脂肪肝是由于肝细胞内脂肪堆积过多所导致的病变，已成为影响人类健康的常见病。极低密度脂蛋白（VLDL）的组装和分泌缺陷是影响肝脏和血液脂代谢平衡的重要原因，但有关VLDL的组装和分泌，并运输到血液中的具体机制目前还不清楚。

　　中国科学院遗传与发育生物学研究所许执恒研究组发现高脂食物可诱导MEA6的表达。通过制备MEA6基因的条件性敲除小鼠模型，他们发现在肝脏中特异敲除MEA6可导致严重的脂肪肝，以及血浆中各种脂类的显著降低。结合细胞生物学、蛋白质组学、脂组学和生化手段，他们对MEA6在脂肪代谢过程中的分子机制进行了系统性研究，发现MEA6和内质网COPⅡ复合体（COPⅡ负责内质网到高尔基体的囊泡运输）中的多个组分相互作用。进一步的研究表明，MEA6是调控COPⅡ复合物组装的关键因子，为形成大的囊泡提供支撑，从而在VLDL的分泌过程中起到了重要作用。该研究为探索VLDL分泌的分子机制及脂肪肝的发病机制打下了重要基础。

　　该研究结果于6月17日发表在Cell Research (Cell Res. 2016 Jun 17. doi: 10.1038/cr.2016.75)上，许执恒实验室的副研究员王雅清、博士生刘亮为该文的共同第一作者。该研究得到了国家自然科学基金和中国科技部“973”项目的支持。

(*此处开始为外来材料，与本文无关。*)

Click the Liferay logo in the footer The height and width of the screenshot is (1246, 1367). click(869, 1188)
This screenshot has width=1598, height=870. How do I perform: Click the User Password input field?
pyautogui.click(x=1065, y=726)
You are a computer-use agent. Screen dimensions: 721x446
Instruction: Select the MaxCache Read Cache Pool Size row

MEA6和COPII相互作用并调控VLDL分泌运输的模式图

原文摘要：

Mea6 controls VLDL transport through the coordinated regulation of COPII assembly

Lipid accumulation, which may be caused by the disturbance in very low density lipoprotein (VLDL) secretion in the liver, can lead to fatty liver disease. VLDL is synthesized in endoplasmic reticulum (ER) and transported to Golgi apparatus for secretion into plasma. However, the underlying molecular mechanism for VLDL transport is still poorly understood. Here we show that hepatocyte-specific deletion of meningioma-expressed antigen 6 (Mea6)/cutaneous T cell lymphoma-associated antigen 5C (cTAGE5C) leads to severe fatty liver and hypolipemia in mice. Quantitative lipidomic and proteomic analyses indicate that Mea6/cTAGE5 deletion impairs the secretion of different types of lipids and proteins, including VLDL, from the liver. Moreover, we demonstrate that Mea6/cTAGE5 interacts with components of the ER coat protein complex II (COPII) which, when depleted, also cause lipid accumulation in hepatocytes. Our findings not only reveal several novel factors that regulate lipid transport, but also provide evidence that Mea6 plays a critical role in lipid transportation through the coordinated regulation of the COPII machinery.Cell Research advance online publication 17 June 2016; doi:10.1038/cr.2016.75.